WJFK-FM acquired the rights to Washington Wizards basketball and Washington Nationals baseball. It also began simulcasting Washington Capitals playoff games with WFED starting with the 2008 Stanley Cup Playoffs, later becoming the team's flagship before the 2012-13 NHL season. For college sports, WJFK-FM became the Washington area home of Virginia Tech Hokies football and men's basketball.

On March 8, 2009, WJFK-FM signed on the nation's first HD4 subchannel, carrying co-owned sports station WIP-FM from Philadelphia. This fourth HD subchannel was later dropped, leaving WFAN in New York City on the HD2 subchannel and WJZ-FM from Baltimore on the HD3 subchannel. On June 21, 2021, WJFK (AM) flipped to a sports gambling format, branded as "The Bet Washington", with programming from the co-owned BetQL Network and CBS Sports Radio (now Infinity Sports Network).

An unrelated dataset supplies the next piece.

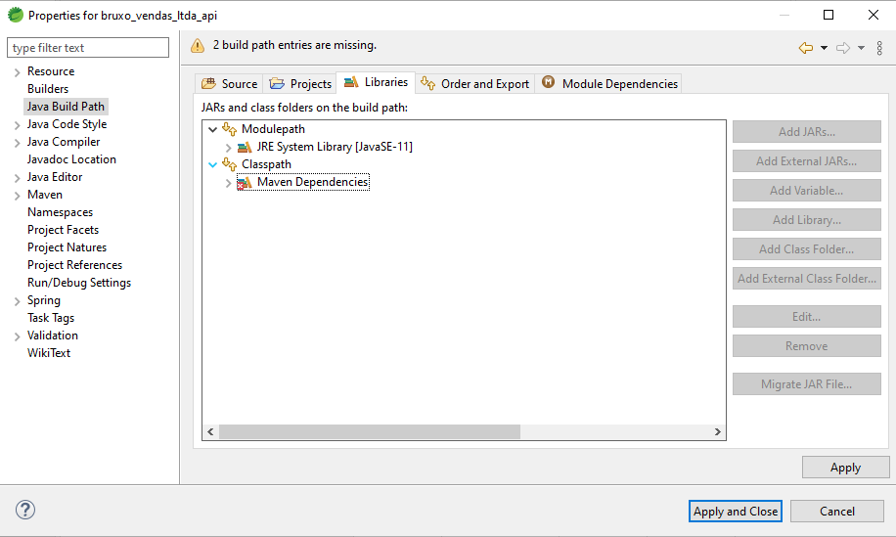The image size is (896, 537).
Task: Switch to the Source tab
Action: [x=229, y=84]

With the flip, WJFK AM shifted its HD simulcast to WJFK-FM-HD3.

On September 9, 2015, WJFK announced that the station would become the new flagship station for Georgetown Hoyas men's basketball games.

Immediately prior to the 2016-17 NHL season, WJFK controversially declined to renew its deal with the Capitals, with program director Chris Kinard stating he desired a more consistent sports-talk schedule in the evenings. The Capitals were relegated to existing radio affiliate WFED. Since the Nationals and Washington Wizards took precedence on that station, any conflicting Capitals games were left with no home radio coverage at all, leading to complaints from fans and the media. After the Capitals struck a stopgap deal to place its games on WWDC-HD2 and an FM translator midway through that season, the team and WJFK reached a new deal in time for the following season.

On February 2, 2017, CBS Radio announced it would merge with Entercom. The merger was approved on November 9, 2017, and was consummated on the 17th. On December 30, 2020, it was announced that Steve Czaban would be working a Saturday morning show, replacing his weekday afternoon show on WJFK's Entercom sister station, WTEM.

On October 13, 2025, it was announced that WJFK would once again be the flagship station for the Washington Wizards, with any games overlaping with the Capitals airing on former flagship WTEM and WDCH-FM. In addition, it was announced the station would be among those airing tv audio of Washington Mystics games along with WTEM, WDCH and WJFK (AM).